* _TASK DETAILS_: Whenever the word "agent" appears in a line of the data below, copy that line.

[Pixel coordinate grounding data]

::::

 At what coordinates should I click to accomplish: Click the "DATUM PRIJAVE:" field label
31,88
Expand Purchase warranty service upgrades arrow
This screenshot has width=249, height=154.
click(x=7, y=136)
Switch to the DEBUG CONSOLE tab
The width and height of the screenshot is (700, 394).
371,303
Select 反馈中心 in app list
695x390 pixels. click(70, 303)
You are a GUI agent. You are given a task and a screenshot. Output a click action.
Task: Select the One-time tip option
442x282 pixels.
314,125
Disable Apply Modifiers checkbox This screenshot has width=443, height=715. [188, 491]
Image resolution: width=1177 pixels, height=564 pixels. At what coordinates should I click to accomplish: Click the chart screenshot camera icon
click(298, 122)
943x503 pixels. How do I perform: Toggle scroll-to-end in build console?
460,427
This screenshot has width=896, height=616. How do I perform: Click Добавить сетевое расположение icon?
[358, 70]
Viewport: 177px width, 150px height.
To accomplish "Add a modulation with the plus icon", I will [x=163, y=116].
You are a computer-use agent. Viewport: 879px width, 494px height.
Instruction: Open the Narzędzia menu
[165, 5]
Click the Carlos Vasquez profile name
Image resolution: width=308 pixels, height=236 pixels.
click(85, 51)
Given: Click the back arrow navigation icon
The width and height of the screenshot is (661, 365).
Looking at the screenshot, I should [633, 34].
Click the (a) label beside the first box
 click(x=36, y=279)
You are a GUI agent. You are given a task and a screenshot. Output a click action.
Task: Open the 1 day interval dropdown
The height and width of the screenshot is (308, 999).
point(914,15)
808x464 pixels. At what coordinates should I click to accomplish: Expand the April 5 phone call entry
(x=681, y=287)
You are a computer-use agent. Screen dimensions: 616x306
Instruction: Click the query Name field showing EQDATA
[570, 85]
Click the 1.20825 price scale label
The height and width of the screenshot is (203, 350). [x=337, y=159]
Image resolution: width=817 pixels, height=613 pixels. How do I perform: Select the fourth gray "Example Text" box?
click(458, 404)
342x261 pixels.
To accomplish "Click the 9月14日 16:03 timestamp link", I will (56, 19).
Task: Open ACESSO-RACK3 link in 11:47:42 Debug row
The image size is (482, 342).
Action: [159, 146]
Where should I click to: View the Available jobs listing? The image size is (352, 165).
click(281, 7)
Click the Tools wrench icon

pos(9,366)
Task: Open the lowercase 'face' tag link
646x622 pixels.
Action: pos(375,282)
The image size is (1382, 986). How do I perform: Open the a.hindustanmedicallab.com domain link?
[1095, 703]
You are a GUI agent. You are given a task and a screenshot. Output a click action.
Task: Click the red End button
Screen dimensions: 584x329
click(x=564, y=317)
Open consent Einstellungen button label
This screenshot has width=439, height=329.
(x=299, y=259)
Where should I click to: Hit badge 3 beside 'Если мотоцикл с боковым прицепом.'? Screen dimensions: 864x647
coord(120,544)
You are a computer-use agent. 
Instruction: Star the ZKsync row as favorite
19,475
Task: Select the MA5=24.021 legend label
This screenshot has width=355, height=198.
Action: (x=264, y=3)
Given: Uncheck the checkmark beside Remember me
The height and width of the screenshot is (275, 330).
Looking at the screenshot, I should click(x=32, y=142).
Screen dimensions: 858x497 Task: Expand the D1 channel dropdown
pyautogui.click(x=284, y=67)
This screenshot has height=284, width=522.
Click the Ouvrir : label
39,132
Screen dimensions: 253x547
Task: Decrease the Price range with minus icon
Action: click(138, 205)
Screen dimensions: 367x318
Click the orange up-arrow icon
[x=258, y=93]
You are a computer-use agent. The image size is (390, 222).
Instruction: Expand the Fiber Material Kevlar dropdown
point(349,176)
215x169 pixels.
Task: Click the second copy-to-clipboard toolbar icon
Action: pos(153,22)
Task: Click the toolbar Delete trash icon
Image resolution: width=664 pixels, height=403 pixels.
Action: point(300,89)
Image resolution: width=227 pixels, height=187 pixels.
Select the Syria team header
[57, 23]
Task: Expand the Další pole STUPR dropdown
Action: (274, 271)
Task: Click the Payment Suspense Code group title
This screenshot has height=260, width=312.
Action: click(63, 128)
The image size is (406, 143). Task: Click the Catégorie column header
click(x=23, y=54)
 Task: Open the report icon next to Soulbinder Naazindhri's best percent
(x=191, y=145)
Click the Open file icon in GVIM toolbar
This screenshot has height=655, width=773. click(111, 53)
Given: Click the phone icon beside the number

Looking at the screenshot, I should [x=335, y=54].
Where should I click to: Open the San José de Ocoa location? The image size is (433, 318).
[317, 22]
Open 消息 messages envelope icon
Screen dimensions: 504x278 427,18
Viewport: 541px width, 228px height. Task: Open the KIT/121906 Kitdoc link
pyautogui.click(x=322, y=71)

::::

* _ANSWER FOR THIS EXERCISE_:
You are a GUI agent. You are given a task and a screenshot. Output a click action.
You are a computer-use agent. Viewport: 879px width, 494px height.
You are a GUI agent. You are given a task and a screenshot. Output a click action.
You are a computer-use agent. Screen dimensions: 616x306
You are a GUI agent. You are given a task and a screenshot. Output a click action.
You are a computer-use agent. 
You are a computer-use agent. The image size is (390, 222).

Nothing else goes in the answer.